Lundquist and Dolman’s paper is a work of “historical ecology.” Its key finding is a piece of physical evidence: an ancient buried beaver dam that was discovered in the Red Clover Valley in Plumas County in the late 1980s. Carbon dating shows that it was built in three phases—the most recent layer in 1850, the layer beneath it in 1730, and the base layer in AD 580.
My mouth keeps opening and closing again. I want to complain but I don’t even know where to begin. Neither Brock nor Kate were authors on the paper about carbon testing the beaver dam. That was wikipedia Rick, who by the way started his very own think tank at the time called The Institute for Historical Ecology which I guess is where you got that name. Kate wasn’t author on the Sierra paper either. But sure, it takes a village, right?
Back in the South Bay, Ismail reports that there may be even more good news. A few weeks ago, while tracking the Campbell colony, he took note of some changes.
“I noticed that one of them has started to grow, and her body’s changing. And we are 90 percent sure that she’s pregnant. So in the next month and a half or so, we should have a new set of kits. And hopefully we’ll be getting some of those on camera.”
Now now, It’s June, And if your rare south bay beaver had kits I’ll bet you all the money in my pocket that they’d be born already. And I’d like very much to know how you can tell the beavers apart so that you are certain this one is ‘bigger’ and not just a different beaver. Of course if they talked to me I could tell them that. And could tell them our history tracking beaver family dynamics over a decade.
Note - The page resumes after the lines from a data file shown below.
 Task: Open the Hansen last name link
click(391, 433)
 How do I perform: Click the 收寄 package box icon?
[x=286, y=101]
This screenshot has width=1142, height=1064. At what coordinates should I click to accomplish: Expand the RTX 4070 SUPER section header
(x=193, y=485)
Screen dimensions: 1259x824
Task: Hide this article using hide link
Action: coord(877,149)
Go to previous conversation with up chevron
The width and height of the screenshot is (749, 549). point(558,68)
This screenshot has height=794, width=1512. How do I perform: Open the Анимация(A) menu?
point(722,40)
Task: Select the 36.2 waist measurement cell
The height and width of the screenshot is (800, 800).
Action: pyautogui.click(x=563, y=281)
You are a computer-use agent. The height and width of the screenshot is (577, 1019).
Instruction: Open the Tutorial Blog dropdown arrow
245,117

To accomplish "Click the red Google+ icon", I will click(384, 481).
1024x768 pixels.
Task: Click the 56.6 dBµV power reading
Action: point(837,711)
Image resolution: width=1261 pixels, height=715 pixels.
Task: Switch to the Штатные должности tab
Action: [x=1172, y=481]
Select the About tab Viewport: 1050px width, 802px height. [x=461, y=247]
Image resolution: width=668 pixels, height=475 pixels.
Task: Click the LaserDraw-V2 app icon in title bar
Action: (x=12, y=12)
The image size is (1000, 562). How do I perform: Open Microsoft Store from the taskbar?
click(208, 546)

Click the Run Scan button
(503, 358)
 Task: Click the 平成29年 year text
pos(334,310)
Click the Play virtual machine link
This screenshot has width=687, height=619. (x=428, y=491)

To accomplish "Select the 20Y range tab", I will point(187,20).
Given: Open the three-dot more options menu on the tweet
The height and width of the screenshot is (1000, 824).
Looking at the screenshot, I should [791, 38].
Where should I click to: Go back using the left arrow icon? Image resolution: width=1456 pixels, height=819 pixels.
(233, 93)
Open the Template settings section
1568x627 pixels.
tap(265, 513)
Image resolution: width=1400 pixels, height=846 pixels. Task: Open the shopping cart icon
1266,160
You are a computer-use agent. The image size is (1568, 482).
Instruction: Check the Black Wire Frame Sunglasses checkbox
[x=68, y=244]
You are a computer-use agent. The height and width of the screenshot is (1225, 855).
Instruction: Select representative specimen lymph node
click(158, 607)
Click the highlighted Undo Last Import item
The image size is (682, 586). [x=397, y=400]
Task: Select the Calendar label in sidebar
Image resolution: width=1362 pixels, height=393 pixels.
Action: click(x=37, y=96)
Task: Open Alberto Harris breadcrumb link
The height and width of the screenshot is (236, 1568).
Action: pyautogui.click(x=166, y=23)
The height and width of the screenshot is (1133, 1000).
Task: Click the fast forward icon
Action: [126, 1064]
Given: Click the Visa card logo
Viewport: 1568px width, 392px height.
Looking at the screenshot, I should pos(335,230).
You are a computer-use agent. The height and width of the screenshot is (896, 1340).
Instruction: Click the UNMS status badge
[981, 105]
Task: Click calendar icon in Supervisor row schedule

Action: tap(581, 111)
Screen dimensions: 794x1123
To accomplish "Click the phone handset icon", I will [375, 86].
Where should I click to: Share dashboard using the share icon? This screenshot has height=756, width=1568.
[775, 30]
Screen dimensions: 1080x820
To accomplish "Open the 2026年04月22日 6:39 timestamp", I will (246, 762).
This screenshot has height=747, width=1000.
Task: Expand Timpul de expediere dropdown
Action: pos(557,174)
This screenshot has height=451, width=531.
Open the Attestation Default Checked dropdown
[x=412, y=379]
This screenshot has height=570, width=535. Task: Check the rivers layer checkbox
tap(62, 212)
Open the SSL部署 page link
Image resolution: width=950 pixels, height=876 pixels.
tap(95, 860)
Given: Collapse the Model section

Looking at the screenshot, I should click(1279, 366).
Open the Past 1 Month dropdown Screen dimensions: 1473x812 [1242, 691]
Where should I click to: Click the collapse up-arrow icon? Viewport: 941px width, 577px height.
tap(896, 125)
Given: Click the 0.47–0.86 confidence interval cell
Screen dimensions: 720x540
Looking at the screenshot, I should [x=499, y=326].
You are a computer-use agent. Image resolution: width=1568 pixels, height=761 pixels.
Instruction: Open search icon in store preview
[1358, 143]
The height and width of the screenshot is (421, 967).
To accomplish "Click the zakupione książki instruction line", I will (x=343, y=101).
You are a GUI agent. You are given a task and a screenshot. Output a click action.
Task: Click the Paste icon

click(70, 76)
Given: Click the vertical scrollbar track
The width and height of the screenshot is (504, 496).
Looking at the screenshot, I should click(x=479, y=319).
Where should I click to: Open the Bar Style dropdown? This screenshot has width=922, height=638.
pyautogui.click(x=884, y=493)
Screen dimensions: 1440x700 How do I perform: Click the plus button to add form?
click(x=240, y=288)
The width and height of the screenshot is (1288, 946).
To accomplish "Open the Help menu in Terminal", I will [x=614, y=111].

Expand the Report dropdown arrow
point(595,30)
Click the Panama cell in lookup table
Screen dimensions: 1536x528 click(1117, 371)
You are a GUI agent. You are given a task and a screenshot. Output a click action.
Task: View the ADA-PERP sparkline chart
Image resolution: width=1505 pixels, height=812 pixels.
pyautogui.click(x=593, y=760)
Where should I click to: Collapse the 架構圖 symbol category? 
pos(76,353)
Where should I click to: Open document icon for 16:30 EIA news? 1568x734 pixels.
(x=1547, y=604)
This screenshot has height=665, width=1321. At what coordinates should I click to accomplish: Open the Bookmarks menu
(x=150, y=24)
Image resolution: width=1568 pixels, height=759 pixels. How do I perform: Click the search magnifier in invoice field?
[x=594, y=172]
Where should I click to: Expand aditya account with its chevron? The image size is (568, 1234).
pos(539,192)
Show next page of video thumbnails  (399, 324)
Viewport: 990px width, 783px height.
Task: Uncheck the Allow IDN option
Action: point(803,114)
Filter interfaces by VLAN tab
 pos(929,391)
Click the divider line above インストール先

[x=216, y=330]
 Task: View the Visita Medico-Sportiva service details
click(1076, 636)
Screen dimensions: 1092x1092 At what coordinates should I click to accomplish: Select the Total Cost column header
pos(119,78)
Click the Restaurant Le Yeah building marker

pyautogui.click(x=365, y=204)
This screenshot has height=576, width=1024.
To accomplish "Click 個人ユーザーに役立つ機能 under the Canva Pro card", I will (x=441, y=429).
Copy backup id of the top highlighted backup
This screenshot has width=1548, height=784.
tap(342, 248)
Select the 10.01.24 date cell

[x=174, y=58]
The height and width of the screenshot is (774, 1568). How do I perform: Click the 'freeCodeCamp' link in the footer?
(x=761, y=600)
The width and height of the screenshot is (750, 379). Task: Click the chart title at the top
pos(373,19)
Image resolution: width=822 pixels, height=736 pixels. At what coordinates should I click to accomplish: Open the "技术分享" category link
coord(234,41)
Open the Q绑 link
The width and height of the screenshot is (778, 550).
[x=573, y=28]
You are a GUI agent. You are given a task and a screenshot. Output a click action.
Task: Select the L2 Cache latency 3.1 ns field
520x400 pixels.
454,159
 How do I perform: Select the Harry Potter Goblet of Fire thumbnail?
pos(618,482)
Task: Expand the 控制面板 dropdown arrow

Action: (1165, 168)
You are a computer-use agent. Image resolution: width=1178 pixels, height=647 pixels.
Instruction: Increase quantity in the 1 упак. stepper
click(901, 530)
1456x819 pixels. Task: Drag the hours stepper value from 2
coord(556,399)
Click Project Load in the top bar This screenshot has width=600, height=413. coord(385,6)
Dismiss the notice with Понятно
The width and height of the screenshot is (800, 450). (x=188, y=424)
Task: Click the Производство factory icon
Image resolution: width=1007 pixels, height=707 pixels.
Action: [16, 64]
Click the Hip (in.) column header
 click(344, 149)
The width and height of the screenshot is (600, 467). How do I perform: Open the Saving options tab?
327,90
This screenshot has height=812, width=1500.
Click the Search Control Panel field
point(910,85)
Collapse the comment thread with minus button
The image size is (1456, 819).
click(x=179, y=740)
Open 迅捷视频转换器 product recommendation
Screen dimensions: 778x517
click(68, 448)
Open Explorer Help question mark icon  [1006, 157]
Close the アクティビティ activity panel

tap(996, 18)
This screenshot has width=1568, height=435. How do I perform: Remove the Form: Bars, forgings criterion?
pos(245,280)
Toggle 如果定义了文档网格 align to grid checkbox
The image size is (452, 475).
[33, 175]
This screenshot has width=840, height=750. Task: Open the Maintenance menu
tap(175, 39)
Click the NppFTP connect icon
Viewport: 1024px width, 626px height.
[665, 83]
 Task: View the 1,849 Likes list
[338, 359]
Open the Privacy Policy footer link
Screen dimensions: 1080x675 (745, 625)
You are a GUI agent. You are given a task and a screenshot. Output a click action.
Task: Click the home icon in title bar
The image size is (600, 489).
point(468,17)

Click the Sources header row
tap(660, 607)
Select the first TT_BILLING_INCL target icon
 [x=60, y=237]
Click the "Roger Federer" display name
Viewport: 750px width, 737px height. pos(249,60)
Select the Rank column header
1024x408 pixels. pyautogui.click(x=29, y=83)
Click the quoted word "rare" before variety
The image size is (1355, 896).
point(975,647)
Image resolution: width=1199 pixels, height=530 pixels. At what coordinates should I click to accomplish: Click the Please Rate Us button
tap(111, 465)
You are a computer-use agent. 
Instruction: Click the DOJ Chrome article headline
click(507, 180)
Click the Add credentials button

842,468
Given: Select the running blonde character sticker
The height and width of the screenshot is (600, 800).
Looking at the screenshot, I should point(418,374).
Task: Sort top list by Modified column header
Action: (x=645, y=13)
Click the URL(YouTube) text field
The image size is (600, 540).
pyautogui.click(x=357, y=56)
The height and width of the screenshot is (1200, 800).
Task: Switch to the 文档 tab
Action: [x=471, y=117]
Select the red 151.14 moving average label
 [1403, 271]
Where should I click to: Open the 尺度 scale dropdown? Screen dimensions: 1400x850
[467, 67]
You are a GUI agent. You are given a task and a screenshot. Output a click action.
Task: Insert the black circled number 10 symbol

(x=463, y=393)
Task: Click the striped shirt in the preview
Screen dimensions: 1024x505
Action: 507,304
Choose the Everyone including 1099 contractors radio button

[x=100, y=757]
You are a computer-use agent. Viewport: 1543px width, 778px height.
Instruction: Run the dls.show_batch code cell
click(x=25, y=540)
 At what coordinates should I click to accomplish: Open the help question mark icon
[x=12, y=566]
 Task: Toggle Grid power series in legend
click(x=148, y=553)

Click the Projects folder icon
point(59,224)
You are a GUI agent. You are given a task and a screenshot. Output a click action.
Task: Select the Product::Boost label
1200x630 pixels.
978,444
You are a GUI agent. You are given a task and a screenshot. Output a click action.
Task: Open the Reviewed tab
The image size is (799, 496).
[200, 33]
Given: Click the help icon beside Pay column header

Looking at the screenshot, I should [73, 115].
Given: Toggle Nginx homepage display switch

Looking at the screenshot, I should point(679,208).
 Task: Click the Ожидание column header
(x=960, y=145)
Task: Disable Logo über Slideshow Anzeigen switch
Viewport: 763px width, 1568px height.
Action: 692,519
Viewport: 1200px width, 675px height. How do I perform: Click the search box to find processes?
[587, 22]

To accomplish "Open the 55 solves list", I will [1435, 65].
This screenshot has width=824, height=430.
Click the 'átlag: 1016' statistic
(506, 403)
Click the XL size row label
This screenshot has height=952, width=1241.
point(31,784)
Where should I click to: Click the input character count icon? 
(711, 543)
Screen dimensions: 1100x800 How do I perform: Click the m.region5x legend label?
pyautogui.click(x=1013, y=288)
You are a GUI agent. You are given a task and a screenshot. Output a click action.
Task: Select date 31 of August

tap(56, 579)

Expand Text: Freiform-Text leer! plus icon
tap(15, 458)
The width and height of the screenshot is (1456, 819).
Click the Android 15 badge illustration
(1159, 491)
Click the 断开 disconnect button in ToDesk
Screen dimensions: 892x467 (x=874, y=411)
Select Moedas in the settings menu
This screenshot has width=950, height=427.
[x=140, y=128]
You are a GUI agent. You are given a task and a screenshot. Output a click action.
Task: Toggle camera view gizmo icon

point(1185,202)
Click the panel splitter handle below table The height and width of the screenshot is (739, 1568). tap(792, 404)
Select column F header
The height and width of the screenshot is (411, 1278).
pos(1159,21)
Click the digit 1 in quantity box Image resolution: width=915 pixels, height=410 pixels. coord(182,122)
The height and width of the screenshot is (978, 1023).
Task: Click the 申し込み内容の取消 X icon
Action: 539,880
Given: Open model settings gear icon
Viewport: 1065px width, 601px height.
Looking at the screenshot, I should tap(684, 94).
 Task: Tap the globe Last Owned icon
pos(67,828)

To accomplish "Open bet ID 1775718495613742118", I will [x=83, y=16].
Here’s the thing. It’s very good to have beaver benefits and our nativity work discussed in the news and to get California thinking. That part I’m very happy about. Never mind that 6 years ago the Mercury News published a story about beavers in San Jose talking about their history in California with lead author Rick Lanman talking about this very subject.
Family of beavers found living in downtown San Jose
SAN JOSE — A family of beavers has moved into Silicon Valley, taking up residence along the Gd yards from freeways, tall office buildings and the HP Pavilion represents the most high-profile Bay Area sighting since a beaver family settled in Martinez in 2006. The discovery of those beavers sparked national headlines when city leaders at first tried to remove them and then backed down after public outcry.
The appearance of the furry mammals in downtown San Jose is believed to be the first in 150 years.
“Whether these beavers came from the bay or Los Gatos Creek, I don’t think we know,” said Rick Lanman, a Los Altos physician who has published scientific papers on California beavers. “As long as we keep improving our environment, we are going to see more recolonization. It is a really cool story.”
Just to clarify. this is the exact same paper talking about the exact same research and being excited about beavers showing up in the South Bay 6 years earlier.